begin

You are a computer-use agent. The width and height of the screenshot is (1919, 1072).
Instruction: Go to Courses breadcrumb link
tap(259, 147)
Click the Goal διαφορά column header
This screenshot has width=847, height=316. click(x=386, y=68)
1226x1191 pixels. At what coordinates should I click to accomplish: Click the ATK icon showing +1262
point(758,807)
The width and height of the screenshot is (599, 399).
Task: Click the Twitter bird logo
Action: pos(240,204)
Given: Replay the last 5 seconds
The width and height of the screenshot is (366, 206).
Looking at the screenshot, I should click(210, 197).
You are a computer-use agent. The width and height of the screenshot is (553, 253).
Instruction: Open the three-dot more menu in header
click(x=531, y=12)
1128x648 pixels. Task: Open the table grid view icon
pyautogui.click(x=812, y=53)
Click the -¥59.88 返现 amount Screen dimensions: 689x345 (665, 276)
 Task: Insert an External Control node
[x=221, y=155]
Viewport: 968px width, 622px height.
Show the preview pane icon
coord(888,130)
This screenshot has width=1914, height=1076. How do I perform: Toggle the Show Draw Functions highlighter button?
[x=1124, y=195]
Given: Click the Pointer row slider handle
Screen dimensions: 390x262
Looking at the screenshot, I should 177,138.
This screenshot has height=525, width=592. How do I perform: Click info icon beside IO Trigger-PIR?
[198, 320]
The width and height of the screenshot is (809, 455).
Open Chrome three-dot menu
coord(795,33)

end

= Written request =
Copy all of the records above again, line for line, without changing anything.

= Problem solution =
You are a computer-use agent. The width and height of the screenshot is (1919, 1072).
Instruction: Go to Courses breadcrumb link
tap(259, 147)
Click the Goal διαφορά column header
This screenshot has width=847, height=316. click(x=386, y=68)
1226x1191 pixels. At what coordinates should I click to accomplish: Click the ATK icon showing +1262
point(758,807)
The width and height of the screenshot is (599, 399).
Task: Click the Twitter bird logo
Action: pos(240,204)
Given: Replay the last 5 seconds
The width and height of the screenshot is (366, 206).
Looking at the screenshot, I should click(210, 197).
You are a computer-use agent. The width and height of the screenshot is (553, 253).
Instruction: Open the three-dot more menu in header
click(x=531, y=12)
1128x648 pixels. Task: Open the table grid view icon
pyautogui.click(x=812, y=53)
Click the -¥59.88 返现 amount Screen dimensions: 689x345 (665, 276)
 Task: Insert an External Control node
[x=221, y=155]
Viewport: 968px width, 622px height.
Show the preview pane icon
coord(888,130)
This screenshot has width=1914, height=1076. How do I perform: Toggle the Show Draw Functions highlighter button?
[x=1124, y=195]
Given: Click the Pointer row slider handle
Screen dimensions: 390x262
Looking at the screenshot, I should 177,138.
This screenshot has height=525, width=592. How do I perform: Click info icon beside IO Trigger-PIR?
[198, 320]
The width and height of the screenshot is (809, 455).
Open Chrome three-dot menu
coord(795,33)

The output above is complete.